**Supplied passage:**
--

The only line I am not clear on is @>00DB. It unconditionally sets VR01 to 4Kib VRAM. Without tracking down how it gets reset to 16KiB (if that is in fact the case), I am guessing that the system flag set in @00D5 will eventually get it done by causing the setting of @>83D4 to >80 or something similar—but, that's just a WAG!

 

...lee

Edited April 5, 2015 by Lee Stewart

[jbourke]

I think if you replace "CZ V@>0000" at >BF with "CZ V*>8370" the routine seems to work as intended: establish 4K, 8K or the max of 16K VDP RAM. Speculation: the >0000 could have been a typo and since all consoles were 16K anyway (no 4K and/or 8K models planned as far as I know?) testing didn't pick this up.

[RXB]

Here is my take on the snippet of GPL code under discussion:

Check VDP RAM—

00B5 : CLR   VDP@>0000        Clear the first byte.

--

**Given records:**
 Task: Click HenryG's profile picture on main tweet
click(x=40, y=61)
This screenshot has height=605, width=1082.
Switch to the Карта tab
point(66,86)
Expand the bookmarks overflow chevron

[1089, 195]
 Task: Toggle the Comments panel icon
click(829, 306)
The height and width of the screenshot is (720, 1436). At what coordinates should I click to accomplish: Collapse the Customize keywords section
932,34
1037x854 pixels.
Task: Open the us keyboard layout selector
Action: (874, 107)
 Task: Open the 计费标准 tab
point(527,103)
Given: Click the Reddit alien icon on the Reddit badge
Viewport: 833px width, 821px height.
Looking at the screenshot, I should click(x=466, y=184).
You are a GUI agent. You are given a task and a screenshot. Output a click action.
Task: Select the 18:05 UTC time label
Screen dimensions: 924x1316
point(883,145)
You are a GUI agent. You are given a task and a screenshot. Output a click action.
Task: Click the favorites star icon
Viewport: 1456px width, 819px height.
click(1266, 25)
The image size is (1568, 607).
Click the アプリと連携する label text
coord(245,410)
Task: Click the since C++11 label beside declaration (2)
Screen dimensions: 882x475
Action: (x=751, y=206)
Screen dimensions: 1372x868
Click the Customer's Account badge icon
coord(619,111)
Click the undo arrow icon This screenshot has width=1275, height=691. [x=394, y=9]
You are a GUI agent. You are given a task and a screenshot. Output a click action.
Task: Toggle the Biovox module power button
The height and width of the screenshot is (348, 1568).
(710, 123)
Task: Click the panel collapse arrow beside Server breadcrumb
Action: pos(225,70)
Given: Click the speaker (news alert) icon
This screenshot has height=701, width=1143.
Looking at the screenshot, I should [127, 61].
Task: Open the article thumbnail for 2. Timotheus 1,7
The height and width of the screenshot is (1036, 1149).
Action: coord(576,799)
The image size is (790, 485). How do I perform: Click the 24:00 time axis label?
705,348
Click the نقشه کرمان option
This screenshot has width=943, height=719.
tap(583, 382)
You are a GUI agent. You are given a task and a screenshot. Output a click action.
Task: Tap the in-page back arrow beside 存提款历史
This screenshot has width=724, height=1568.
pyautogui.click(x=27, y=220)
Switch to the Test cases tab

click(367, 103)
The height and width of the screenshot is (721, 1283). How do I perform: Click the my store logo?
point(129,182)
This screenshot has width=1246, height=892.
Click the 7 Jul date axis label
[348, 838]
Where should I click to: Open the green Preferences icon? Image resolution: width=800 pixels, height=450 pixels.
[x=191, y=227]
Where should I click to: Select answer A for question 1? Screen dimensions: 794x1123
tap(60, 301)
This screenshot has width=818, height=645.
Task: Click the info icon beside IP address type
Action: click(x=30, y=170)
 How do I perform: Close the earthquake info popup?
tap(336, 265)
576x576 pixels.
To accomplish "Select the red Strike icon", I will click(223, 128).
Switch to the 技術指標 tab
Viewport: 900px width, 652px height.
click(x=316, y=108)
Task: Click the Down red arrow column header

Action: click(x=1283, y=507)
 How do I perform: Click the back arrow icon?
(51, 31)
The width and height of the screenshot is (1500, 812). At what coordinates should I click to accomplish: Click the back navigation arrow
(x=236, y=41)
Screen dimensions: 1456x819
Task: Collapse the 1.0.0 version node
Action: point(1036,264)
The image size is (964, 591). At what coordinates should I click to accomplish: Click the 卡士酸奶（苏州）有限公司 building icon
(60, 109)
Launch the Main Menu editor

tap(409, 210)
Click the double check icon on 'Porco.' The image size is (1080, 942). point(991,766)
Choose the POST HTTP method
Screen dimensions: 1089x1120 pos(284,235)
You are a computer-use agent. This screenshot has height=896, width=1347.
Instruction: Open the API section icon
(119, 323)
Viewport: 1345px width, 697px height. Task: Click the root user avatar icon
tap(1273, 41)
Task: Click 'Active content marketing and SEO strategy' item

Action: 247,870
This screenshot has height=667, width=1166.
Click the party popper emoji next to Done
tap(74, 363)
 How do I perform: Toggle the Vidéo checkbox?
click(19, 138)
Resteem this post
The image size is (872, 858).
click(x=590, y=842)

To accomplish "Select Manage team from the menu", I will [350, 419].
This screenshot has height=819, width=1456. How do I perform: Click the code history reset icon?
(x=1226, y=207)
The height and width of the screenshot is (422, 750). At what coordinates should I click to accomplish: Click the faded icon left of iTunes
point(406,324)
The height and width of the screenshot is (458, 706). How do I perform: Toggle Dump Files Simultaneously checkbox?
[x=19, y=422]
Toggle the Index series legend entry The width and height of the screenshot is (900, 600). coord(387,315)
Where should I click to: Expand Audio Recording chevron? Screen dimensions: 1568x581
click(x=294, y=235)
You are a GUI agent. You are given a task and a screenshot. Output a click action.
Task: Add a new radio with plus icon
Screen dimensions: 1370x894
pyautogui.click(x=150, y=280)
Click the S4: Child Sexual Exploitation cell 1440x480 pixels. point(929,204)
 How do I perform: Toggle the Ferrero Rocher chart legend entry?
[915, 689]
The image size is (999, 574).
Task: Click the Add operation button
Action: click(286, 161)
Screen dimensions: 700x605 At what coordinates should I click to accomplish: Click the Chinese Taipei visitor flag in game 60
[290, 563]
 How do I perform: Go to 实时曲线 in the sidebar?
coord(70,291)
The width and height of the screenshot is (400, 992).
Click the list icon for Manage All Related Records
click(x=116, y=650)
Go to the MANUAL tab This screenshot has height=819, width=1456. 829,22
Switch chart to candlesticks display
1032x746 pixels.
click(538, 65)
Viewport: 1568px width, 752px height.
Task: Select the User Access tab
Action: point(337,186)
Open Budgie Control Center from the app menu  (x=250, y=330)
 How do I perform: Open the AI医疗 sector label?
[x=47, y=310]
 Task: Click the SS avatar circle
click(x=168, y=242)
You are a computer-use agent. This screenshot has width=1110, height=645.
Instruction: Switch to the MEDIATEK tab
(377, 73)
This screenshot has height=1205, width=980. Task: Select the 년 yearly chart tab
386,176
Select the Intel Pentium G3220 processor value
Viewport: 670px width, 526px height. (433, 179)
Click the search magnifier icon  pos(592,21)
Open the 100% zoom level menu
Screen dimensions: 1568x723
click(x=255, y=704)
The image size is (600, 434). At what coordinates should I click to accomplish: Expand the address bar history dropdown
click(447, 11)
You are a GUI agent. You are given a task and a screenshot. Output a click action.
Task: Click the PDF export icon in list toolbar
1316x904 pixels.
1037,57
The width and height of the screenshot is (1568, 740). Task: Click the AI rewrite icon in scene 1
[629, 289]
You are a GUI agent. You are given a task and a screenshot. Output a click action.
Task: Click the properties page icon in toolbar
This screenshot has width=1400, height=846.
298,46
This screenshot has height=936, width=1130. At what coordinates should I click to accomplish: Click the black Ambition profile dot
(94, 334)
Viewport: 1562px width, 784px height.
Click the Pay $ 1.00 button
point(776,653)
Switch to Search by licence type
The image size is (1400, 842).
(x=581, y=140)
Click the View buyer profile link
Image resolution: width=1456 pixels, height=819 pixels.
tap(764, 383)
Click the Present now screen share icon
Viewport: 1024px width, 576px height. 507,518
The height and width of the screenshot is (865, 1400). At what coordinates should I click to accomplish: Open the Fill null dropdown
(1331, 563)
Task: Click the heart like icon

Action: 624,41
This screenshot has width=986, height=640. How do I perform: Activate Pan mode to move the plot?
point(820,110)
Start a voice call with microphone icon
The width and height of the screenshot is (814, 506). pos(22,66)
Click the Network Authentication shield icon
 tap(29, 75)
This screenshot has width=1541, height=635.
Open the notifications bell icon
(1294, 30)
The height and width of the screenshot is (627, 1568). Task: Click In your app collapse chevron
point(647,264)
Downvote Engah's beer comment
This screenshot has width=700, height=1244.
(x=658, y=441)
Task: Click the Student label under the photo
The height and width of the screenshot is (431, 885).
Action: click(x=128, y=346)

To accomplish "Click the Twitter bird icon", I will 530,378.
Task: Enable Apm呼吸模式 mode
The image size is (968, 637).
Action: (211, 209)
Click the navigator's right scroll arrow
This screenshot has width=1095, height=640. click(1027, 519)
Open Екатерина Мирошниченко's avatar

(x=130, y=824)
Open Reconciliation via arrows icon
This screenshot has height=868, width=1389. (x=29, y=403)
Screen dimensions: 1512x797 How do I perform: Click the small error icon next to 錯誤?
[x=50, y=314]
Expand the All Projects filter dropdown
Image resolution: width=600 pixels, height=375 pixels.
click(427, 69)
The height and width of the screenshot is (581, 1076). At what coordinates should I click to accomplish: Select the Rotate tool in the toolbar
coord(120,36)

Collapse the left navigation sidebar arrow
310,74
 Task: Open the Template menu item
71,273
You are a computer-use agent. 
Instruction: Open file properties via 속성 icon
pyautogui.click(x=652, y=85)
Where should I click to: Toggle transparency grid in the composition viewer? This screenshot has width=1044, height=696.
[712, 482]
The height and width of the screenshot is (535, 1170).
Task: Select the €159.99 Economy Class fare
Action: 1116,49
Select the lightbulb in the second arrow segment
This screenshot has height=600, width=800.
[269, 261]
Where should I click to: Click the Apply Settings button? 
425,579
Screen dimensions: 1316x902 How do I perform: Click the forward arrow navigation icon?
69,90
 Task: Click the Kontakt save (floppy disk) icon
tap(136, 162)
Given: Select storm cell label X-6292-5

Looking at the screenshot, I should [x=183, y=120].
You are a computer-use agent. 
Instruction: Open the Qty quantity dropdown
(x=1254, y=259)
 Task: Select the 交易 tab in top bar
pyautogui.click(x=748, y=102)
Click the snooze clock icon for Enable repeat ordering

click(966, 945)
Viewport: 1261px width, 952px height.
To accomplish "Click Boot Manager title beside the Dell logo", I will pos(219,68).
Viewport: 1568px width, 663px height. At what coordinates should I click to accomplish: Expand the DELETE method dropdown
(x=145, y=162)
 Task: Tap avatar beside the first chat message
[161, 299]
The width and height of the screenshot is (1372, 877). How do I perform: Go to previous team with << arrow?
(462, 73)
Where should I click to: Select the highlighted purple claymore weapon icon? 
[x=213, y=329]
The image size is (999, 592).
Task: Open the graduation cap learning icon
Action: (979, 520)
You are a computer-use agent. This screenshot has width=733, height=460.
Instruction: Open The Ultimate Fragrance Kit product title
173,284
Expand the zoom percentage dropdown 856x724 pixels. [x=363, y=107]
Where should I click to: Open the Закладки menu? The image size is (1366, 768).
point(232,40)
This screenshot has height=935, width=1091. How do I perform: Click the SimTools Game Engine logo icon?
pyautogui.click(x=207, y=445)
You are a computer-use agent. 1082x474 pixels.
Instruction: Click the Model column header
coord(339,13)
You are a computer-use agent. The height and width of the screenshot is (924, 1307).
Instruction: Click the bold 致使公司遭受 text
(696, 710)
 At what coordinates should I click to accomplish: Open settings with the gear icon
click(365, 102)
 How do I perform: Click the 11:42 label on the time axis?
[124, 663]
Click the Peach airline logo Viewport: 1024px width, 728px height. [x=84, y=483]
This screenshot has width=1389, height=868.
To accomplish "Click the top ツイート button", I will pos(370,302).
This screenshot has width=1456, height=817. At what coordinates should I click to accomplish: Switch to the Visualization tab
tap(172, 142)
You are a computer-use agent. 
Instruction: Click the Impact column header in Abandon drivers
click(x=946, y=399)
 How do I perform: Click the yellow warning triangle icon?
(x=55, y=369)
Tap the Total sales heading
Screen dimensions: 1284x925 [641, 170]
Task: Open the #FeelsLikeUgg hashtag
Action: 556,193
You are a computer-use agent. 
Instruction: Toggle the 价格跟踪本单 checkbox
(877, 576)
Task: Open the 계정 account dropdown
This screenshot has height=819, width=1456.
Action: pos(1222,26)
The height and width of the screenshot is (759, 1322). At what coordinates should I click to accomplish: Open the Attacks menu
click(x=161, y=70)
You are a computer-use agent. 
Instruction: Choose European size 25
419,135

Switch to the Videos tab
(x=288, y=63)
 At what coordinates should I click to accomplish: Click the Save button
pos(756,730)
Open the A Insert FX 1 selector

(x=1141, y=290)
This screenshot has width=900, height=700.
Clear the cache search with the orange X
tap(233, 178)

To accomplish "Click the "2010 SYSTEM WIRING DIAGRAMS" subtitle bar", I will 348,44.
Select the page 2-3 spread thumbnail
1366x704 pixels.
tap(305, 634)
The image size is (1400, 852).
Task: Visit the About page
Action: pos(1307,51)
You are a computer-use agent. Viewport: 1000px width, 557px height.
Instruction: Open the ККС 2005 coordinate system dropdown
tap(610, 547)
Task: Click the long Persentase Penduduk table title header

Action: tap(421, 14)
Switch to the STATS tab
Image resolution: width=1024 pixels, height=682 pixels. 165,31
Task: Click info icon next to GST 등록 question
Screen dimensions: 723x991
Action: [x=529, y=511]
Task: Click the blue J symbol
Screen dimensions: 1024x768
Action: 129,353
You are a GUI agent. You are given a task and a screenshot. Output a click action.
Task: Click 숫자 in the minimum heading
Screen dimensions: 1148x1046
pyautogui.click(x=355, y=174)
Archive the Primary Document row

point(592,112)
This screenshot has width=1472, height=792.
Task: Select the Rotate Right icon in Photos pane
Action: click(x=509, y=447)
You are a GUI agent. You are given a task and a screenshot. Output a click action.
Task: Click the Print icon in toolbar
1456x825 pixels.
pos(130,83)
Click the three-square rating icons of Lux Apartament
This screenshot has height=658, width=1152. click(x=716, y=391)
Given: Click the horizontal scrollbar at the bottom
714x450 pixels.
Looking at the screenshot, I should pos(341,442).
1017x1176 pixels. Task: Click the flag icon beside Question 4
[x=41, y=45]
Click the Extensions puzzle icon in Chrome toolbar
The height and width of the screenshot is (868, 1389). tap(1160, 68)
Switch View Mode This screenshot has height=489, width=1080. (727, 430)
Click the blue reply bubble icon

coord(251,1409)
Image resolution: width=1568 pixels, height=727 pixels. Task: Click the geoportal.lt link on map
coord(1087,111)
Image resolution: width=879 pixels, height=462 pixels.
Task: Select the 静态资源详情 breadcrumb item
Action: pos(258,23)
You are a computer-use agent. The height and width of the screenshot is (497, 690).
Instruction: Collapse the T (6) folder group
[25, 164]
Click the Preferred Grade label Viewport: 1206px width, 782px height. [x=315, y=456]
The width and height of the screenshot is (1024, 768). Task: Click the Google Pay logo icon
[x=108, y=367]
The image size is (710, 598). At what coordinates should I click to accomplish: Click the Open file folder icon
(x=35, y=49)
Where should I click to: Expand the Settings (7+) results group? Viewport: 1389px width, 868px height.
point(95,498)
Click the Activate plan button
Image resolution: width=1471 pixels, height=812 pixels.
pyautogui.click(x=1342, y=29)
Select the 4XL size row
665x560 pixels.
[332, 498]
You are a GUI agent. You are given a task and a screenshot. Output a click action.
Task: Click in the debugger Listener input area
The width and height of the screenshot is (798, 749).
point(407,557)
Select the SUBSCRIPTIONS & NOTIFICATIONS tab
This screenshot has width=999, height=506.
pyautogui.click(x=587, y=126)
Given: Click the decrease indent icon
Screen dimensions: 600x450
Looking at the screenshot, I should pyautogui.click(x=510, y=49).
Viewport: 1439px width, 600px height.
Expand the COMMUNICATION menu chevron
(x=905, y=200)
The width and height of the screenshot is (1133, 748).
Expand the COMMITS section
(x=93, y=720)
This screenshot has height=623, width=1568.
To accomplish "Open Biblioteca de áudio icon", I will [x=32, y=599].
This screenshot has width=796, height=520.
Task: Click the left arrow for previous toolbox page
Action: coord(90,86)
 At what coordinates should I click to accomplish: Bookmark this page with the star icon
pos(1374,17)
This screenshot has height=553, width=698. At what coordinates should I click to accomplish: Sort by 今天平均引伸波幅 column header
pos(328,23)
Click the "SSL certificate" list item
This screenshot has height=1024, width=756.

--

**Given instruction 1:**
In the VDP RAM forum thread, list each distinct VDP RAM size mentioned in the post signed jbourke.
**Given instruction 2:**
From the VDP RAM forum thread, return everything from "Edited April 5, 2015" down to "the first byte.".
The entries come from a source unrelated to the VDP RAM forum thread.

**Problem solution 1:**
4K, 8K, 16K

**Problem solution 2:**
Edited April 5, 2015 by Lee Stewart

[jbourke]

I think if you replace "CZ V@>0000" at >BF with "CZ V*>8370" the routine seems to work as intended: establish 4K, 8K or the max of 16K VDP RAM. Speculation: the >0000 could have been a typo and since all consoles were 16K anyway (no 4K and/or 8K models planned as far as I know?) testing didn't pick this up.

[RXB]

Here is my take on the snippet of GPL code under discussion:

Check VDP RAM—

00B5 : CLR   VDP@>0000        Clear the first byte.